The Republican National Committee is sending Latino outreach directors to swing states with large Hispanic populations as part of a larger effort to win more of the vote, officials announced on Monday.

"We are going to engage Hispanics and Latinos like we've never done before," RNC Chairman Reince Priebus said on a call with reporters.

The state directors will be in place by the end of the month in Nevada, North Carolina, Colorado, Florida, Virginia and New Mexico, the RNC announced. Priebus declined to comment on how much money would be devoted to the effort.

The main pitch: Latinos have been hit hard by the economic recession, and Republicans say President Barack Obama is to blame for not aiding them more.

Priebus said Republicans are also aiming to remind Latino voters that Obama failed to deliver on a campaign promise to pass comprehensive immigration reform in the first year of his presidency, despite a majority in the House and the Senate.

"I would also remind Latino and Hispanic voters who are concerned about this particular issue that you have a president that has either lied or has been so grossly negligent ... with regards to immigration that he shouldn't be trusted," Priebus said.

A majority of Latinos disagree with the Republican Party's views on immigration, but Priebus said they should see that the party is trying to engage the issue more.

"I guess generally I think my conclusion would be that it should be a sign to Hispanic and Latino voters that you have a party that is engaging in these conversations in a constructive and intelligent way," he said.

In Florida, where a number of Latinos are Cuban-American and share, in general, different views from Hispanics nationwide, there will be other plans for outreach, Priebus said. But Bettina Inclan, the RNC's director of Hispanic Outreach, said they will not push different messages in Spanish than in English.
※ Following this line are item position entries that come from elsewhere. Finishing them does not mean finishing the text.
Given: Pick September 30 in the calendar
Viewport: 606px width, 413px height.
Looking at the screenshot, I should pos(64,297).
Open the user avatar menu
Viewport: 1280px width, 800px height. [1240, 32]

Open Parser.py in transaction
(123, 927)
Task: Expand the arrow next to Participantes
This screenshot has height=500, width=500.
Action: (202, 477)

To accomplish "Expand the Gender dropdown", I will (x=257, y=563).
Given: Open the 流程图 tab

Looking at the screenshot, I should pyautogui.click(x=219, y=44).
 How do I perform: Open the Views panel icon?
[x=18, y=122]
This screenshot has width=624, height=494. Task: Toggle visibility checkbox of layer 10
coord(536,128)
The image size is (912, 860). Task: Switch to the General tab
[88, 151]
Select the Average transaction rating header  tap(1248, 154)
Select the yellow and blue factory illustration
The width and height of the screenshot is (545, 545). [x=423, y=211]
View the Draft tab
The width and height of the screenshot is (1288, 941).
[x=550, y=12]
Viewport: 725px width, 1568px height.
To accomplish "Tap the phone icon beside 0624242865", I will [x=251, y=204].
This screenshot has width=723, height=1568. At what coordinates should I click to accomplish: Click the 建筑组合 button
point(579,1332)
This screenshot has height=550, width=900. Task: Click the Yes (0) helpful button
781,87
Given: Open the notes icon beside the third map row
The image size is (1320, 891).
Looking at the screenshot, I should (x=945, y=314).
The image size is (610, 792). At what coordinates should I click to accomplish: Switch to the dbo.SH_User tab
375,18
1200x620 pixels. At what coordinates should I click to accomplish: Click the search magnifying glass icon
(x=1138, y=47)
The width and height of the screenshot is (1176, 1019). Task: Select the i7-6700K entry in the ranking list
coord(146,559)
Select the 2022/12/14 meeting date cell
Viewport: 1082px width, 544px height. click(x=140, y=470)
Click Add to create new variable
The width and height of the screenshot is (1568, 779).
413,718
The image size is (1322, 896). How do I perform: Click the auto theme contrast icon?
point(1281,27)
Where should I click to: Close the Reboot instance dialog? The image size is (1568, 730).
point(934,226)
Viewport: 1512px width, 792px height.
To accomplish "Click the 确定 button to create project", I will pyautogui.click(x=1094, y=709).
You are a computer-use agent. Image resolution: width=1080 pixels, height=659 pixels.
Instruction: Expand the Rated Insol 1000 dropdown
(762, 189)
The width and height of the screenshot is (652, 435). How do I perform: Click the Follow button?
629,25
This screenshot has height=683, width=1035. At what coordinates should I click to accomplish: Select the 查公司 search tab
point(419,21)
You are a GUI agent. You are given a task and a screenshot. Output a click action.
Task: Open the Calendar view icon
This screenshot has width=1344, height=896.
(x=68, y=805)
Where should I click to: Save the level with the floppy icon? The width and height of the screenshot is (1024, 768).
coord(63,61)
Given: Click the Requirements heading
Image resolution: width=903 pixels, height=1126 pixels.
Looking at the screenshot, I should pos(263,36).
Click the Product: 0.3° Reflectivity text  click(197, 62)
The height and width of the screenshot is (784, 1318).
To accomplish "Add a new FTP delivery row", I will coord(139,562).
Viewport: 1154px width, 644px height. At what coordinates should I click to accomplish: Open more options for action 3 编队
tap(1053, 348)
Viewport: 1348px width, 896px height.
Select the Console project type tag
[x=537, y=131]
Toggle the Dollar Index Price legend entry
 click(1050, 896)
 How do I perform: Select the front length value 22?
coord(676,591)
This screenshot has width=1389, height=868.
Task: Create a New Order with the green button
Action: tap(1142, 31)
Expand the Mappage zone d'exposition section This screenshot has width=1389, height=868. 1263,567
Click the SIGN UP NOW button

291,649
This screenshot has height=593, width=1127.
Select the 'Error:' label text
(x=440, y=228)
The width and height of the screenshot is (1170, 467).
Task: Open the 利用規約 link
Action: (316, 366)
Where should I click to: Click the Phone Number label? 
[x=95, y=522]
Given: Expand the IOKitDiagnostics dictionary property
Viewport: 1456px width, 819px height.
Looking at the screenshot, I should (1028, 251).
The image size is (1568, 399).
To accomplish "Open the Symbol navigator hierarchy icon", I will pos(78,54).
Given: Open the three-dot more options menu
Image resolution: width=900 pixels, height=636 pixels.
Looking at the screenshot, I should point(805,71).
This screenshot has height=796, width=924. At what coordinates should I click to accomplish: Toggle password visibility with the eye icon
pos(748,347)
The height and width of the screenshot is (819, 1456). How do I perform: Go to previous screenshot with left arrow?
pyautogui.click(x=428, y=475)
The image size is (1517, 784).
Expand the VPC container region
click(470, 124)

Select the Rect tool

Obama For America is also ramping up its Latino voter outreach efforts. The New York Times reported on Monday that the organization is sending workers to Arizona's Hispanic-heavy neighborhoods and colleges to register voters. The state went went red in 2008 for home-state Sen. John McCain, but Democrats are hoping to put it in play in 2012 by focusing on the growing Latino population there.

Priebus said the Obama campaign is "setting up a mirage that somehow Arizona could be an Obama state."

A strong majority of Latinos support Obama over GOP front-runner Mitt Romney, even though approval for Obama has dipped from 58 percent in 2010 to 49 percent in 2011.